The records below need copying. Match each line exactly.
━━━ Supplied records ━━━
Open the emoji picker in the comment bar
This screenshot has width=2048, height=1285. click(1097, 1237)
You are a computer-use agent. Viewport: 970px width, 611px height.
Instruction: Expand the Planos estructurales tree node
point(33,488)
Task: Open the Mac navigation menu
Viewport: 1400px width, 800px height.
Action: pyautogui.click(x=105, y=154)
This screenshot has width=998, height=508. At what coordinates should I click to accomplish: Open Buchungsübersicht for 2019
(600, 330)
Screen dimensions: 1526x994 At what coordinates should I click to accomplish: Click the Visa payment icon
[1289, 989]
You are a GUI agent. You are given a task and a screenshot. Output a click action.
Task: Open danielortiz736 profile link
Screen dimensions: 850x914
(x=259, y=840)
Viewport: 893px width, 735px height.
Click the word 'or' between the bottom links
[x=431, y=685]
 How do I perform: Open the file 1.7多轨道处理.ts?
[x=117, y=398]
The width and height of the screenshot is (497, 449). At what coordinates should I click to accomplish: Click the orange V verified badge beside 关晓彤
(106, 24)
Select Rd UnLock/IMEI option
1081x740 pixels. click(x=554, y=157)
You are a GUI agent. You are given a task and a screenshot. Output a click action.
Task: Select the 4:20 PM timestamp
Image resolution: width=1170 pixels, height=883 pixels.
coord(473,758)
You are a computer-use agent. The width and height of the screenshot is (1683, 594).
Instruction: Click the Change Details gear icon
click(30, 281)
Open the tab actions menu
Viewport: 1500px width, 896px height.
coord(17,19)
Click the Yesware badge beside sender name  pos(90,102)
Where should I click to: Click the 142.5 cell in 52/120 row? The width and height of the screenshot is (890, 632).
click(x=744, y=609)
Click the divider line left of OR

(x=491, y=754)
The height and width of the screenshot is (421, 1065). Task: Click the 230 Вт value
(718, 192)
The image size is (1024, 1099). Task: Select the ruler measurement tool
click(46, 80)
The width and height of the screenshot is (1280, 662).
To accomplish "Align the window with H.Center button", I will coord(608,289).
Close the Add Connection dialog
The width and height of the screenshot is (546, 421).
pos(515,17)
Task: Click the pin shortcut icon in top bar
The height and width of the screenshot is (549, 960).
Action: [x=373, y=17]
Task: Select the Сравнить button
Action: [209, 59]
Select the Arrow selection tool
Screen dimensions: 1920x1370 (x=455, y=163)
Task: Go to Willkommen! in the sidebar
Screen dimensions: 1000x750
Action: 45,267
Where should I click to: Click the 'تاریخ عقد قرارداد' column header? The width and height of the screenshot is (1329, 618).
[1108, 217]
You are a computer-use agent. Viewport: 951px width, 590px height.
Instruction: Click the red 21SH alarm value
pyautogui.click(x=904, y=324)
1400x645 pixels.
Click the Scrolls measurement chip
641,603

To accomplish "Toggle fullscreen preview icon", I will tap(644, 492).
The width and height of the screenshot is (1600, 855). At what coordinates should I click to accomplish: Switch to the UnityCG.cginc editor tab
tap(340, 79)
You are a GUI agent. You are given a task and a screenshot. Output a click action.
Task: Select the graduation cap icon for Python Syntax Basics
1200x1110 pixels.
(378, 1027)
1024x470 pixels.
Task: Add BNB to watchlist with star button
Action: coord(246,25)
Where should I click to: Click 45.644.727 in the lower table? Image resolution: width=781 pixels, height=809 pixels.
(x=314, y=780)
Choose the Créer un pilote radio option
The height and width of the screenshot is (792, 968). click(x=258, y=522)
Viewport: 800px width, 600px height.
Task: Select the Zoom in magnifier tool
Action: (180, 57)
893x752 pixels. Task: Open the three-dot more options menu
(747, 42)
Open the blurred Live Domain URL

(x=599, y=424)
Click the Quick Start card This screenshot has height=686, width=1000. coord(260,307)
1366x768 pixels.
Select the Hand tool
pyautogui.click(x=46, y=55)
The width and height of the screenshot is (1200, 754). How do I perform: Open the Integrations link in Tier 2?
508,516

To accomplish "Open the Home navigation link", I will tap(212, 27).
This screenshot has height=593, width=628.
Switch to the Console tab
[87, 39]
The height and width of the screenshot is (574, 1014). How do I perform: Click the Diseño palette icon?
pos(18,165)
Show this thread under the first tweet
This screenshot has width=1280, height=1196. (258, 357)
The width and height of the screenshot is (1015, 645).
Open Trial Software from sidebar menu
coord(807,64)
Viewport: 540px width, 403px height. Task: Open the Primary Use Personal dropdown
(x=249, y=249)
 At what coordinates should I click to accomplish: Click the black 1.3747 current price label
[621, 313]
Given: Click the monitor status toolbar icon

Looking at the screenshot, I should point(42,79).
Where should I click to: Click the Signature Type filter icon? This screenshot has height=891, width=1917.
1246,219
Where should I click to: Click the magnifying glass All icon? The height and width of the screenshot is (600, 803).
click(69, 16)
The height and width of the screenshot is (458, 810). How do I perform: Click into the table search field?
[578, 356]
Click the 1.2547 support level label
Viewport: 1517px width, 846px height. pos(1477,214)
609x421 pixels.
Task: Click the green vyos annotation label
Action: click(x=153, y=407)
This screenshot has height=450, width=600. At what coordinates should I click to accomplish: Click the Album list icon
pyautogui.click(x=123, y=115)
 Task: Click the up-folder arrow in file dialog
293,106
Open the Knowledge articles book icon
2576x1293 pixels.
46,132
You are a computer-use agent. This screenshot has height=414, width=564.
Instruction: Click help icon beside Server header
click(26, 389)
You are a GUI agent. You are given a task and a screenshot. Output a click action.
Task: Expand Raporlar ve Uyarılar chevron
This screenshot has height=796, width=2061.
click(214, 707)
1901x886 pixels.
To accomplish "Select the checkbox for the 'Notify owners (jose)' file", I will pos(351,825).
━━━
Solution for this exercise:
Open the emoji picker in the comment bar
This screenshot has width=2048, height=1285. click(1097, 1237)
You are a computer-use agent. Viewport: 970px width, 611px height.
Instruction: Expand the Planos estructurales tree node
point(33,488)
Task: Open the Mac navigation menu
Viewport: 1400px width, 800px height.
Action: pyautogui.click(x=105, y=154)
This screenshot has width=998, height=508. At what coordinates should I click to accomplish: Open Buchungsübersicht for 2019
(600, 330)
Screen dimensions: 1526x994 At what coordinates should I click to accomplish: Click the Visa payment icon
[1289, 989]
You are a GUI agent. You are given a task and a screenshot. Output a click action.
Task: Open danielortiz736 profile link
Screen dimensions: 850x914
(x=259, y=840)
Viewport: 893px width, 735px height.
Click the word 'or' between the bottom links
[x=431, y=685]
 How do I perform: Open the file 1.7多轨道处理.ts?
[x=117, y=398]
The width and height of the screenshot is (497, 449). At what coordinates should I click to accomplish: Click the orange V verified badge beside 关晓彤
(106, 24)
Select Rd UnLock/IMEI option
1081x740 pixels. click(x=554, y=157)
You are a GUI agent. You are given a task and a screenshot. Output a click action.
Task: Select the 4:20 PM timestamp
Image resolution: width=1170 pixels, height=883 pixels.
coord(473,758)
You are a computer-use agent. The width and height of the screenshot is (1683, 594).
Instruction: Click the Change Details gear icon
click(30, 281)
Open the tab actions menu
Viewport: 1500px width, 896px height.
coord(17,19)
Click the Yesware badge beside sender name  pos(90,102)
Where should I click to: Click the 142.5 cell in 52/120 row? The width and height of the screenshot is (890, 632).
click(x=744, y=609)
Click the divider line left of OR

(x=491, y=754)
The height and width of the screenshot is (421, 1065). Task: Click the 230 Вт value
(718, 192)
The image size is (1024, 1099). Task: Select the ruler measurement tool
click(46, 80)
The width and height of the screenshot is (1280, 662).
To accomplish "Align the window with H.Center button", I will coord(608,289).
Close the Add Connection dialog
The width and height of the screenshot is (546, 421).
pos(515,17)
Task: Click the pin shortcut icon in top bar
The height and width of the screenshot is (549, 960).
Action: [x=373, y=17]
Task: Select the Сравнить button
Action: [209, 59]
Select the Arrow selection tool
Screen dimensions: 1920x1370 (x=455, y=163)
Task: Go to Willkommen! in the sidebar
Screen dimensions: 1000x750
Action: 45,267
Where should I click to: Click the 'تاریخ عقد قرارداد' column header? The width and height of the screenshot is (1329, 618).
[1108, 217]
You are a computer-use agent. Viewport: 951px width, 590px height.
Instruction: Click the red 21SH alarm value
pyautogui.click(x=904, y=324)
1400x645 pixels.
Click the Scrolls measurement chip
641,603

To accomplish "Toggle fullscreen preview icon", I will tap(644, 492).
The width and height of the screenshot is (1600, 855). At what coordinates should I click to accomplish: Switch to the UnityCG.cginc editor tab
tap(340, 79)
You are a GUI agent. You are given a task and a screenshot. Output a click action.
Task: Select the graduation cap icon for Python Syntax Basics
1200x1110 pixels.
(378, 1027)
1024x470 pixels.
Task: Add BNB to watchlist with star button
Action: coord(246,25)
Where should I click to: Click 45.644.727 in the lower table? Image resolution: width=781 pixels, height=809 pixels.
(x=314, y=780)
Choose the Créer un pilote radio option
The height and width of the screenshot is (792, 968). click(x=258, y=522)
Viewport: 800px width, 600px height.
Task: Select the Zoom in magnifier tool
Action: (180, 57)
893x752 pixels. Task: Open the three-dot more options menu
(747, 42)
Open the blurred Live Domain URL

(x=599, y=424)
Click the Quick Start card This screenshot has height=686, width=1000. coord(260,307)
1366x768 pixels.
Select the Hand tool
pyautogui.click(x=46, y=55)
The width and height of the screenshot is (1200, 754). How do I perform: Open the Integrations link in Tier 2?
508,516

To accomplish "Open the Home navigation link", I will tap(212, 27).
This screenshot has height=593, width=628.
Switch to the Console tab
[87, 39]
The height and width of the screenshot is (574, 1014). How do I perform: Click the Diseño palette icon?
pos(18,165)
Show this thread under the first tweet
This screenshot has width=1280, height=1196. (258, 357)
The width and height of the screenshot is (1015, 645).
Open Trial Software from sidebar menu
coord(807,64)
Viewport: 540px width, 403px height. Task: Open the Primary Use Personal dropdown
(x=249, y=249)
 At what coordinates should I click to accomplish: Click the black 1.3747 current price label
[621, 313]
Given: Click the monitor status toolbar icon

Looking at the screenshot, I should point(42,79).
Where should I click to: Click the Signature Type filter icon? This screenshot has height=891, width=1917.
1246,219
Where should I click to: Click the magnifying glass All icon? The height and width of the screenshot is (600, 803).
click(69, 16)
The height and width of the screenshot is (458, 810). How do I perform: Click into the table search field?
[578, 356]
Click the 1.2547 support level label
Viewport: 1517px width, 846px height. pos(1477,214)
609x421 pixels.
Task: Click the green vyos annotation label
Action: click(x=153, y=407)
This screenshot has height=450, width=600. At what coordinates should I click to accomplish: Click the Album list icon
pyautogui.click(x=123, y=115)
 Task: Click the up-folder arrow in file dialog
293,106
Open the Knowledge articles book icon
2576x1293 pixels.
46,132
You are a computer-use agent. This screenshot has height=414, width=564.
Instruction: Click help icon beside Server header
click(26, 389)
You are a GUI agent. You are given a task and a screenshot. Output a click action.
Task: Expand Raporlar ve Uyarılar chevron
This screenshot has height=796, width=2061.
click(214, 707)
1901x886 pixels.
To accomplish "Select the checkbox for the 'Notify owners (jose)' file", I will pos(351,825).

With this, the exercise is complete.